Nostalgia podcast with William Rowlandson

Chris Deacy and William Rowlandson

Dr Chris Deacy, Reader in Theology and Religious Studies in the Department of Religious Studies, has just released another instalment of his podcast series on ‘Nostalgia’.

In the latest podcast, Chris interviews Dr William Rowlandson, Senior Lecturer in Hispanic Studies in the Department of Modern Languages, who talks about growing up in the West Country and the roots of his love for teaching.

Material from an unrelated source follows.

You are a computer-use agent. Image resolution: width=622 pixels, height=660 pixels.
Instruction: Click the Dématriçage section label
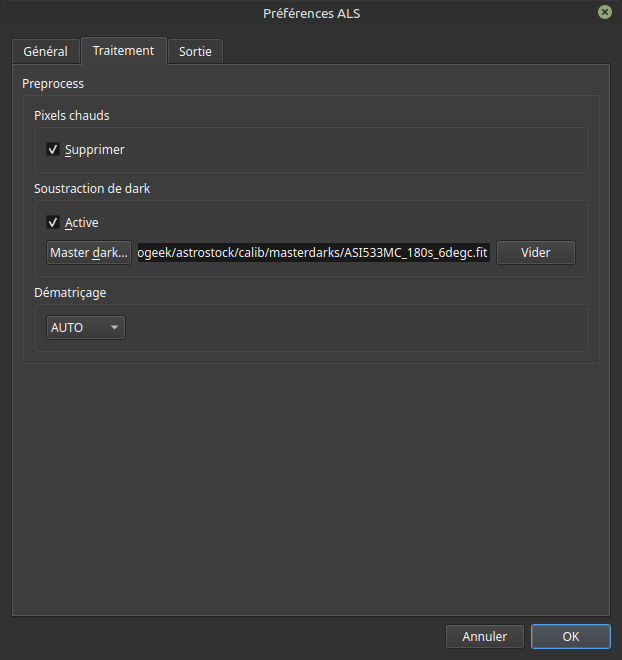pos(70,293)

William identifies a ‘binding thread’ which runs throughout our lives from school through to retirement. What emerges in the conversation is the role that passion plays in William’s life, and how he prefers to see himself not as a lecturer but as a facilitator who is able, through dialogue and interaction, to help students foster their passions in life.

William discusses the influence of Sartre and Graham Greene and the impact that 49p Penguin books – which kickstarted his belief that a book is ‘a friend, a teacher and an antagonist’ – that were sold in a bookshop near his school had a particular influence on him when he was growing up. The difference between his and his children’s apprehension of music is divulged, and William speaks about the way The Doors, Led Zeppelin and Orbital have the power to transport, and how The Beatles have played a seminal role in family road trips.

Chris’s final question then catapults the interview down an unexpected path on the problem of spheres of life with simplistic and disingenuous binary models.